Una sera d’autunno di un paio d’anni fa tornai a casa e decisi di registrare una session sul mio bellissimo pianoforte verticale Ibach. Così aprii la mia DAW, attivai una traccia e iniziai a improvvisare.
Alla fine, quando decisi di ascoltare il materiale che avevo registrato, mi resi conto di aver impostato il volume di registrazione troppo basso e, di conseguenza, tutte le tracce avevano molto rumore di fondo. Il suono era buono e caldo, ma a causa di questo “problema” lo misi in standby per molto tempo.
Durante lo scorso autunno mi sono imbattuto in quelle registrazioni e sono rimasto colpito dalla loro naturalezza e spontaneità, dalla loro intensità. Aver preso la decisione di pubblicare questa musica è per me una lezione sul lasciare andare le cose, sul lasciarle fluire anche quando a volte non sono perfette come vorremmo.
Dopo la pubblicazione del disco, Miniatures ha iniziato a trasformarsi in uno spazio di ricerca più ampio sul suono e sull’essenzialità. Un luogo in cui l’improvvisazione dialoga con la forma scritta, dove un frammento nato spontaneamente può diventare un tema, e un’idea composta può aprirsi all’imprevisto.
Questo movimento tra gesto libero e struttura, tra intuizione e forma, ha generato nuovo materiale che oggi convive naturalmente con le miniature originarie.
Mario Ganau
Pianoforte, Electronics
La sua ricerca estetica si muove nel punto d’incontro tra pianoforte acustico, elettronica e sound design, in un territorio di confine tra improvvisazione libera e composizione, con elementi che appartengono al mondo della musica classica contemporanea, del jazz, della musica d’ambiente e per immagini.

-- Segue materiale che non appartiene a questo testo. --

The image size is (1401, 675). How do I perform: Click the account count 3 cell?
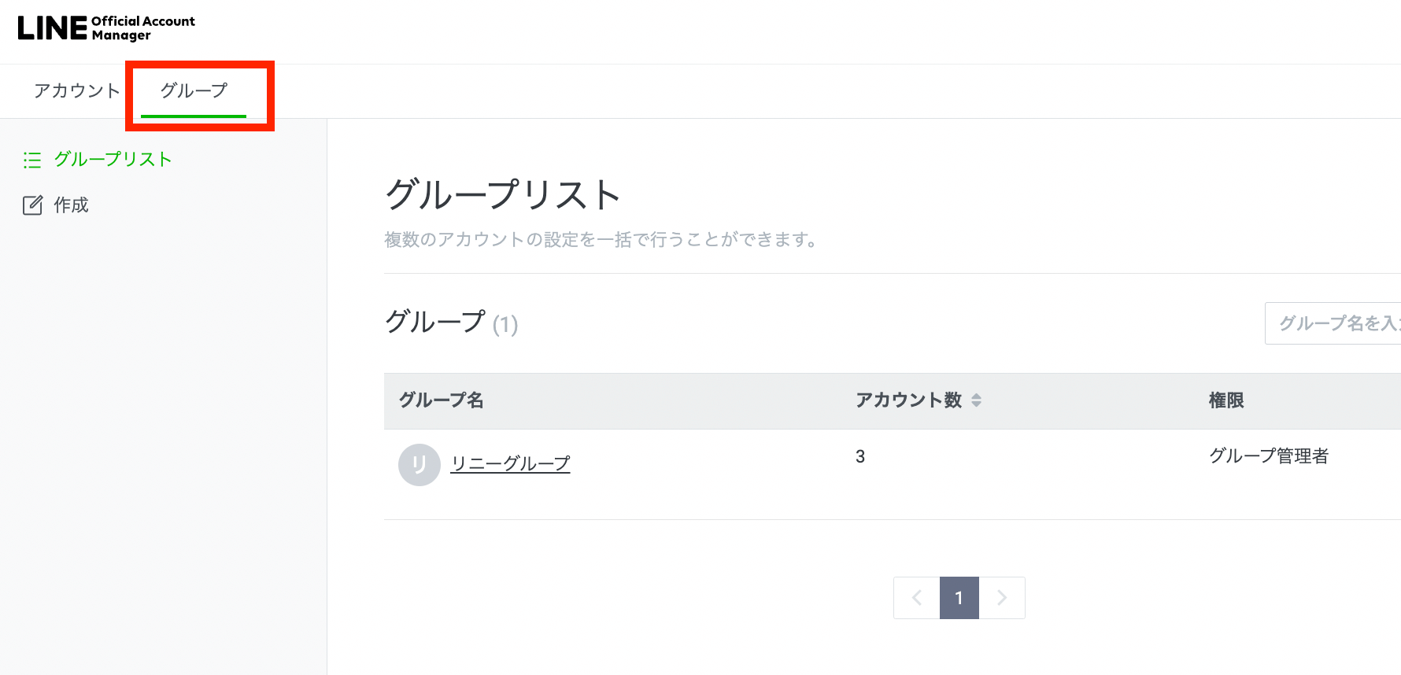pos(860,456)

Nei suoi progetti lavora sulla risonanza, sulla fragilità del suono, sul rapporto tra spazio e silenzio, con un approccio che intreccia minimalismo, ambient ed estetiche elettroacustiche contemporanee.
Ha pubblicato 5 album come leader e co-leader, con Progetto Nudo, Mathieu Robert, Motus Intime e in solo.
La sua attività comprende performance, produzione, progetti di ricerca sonora e insegnamento, in un equilibrio continuo tra pratica artistica e dimensione didattica.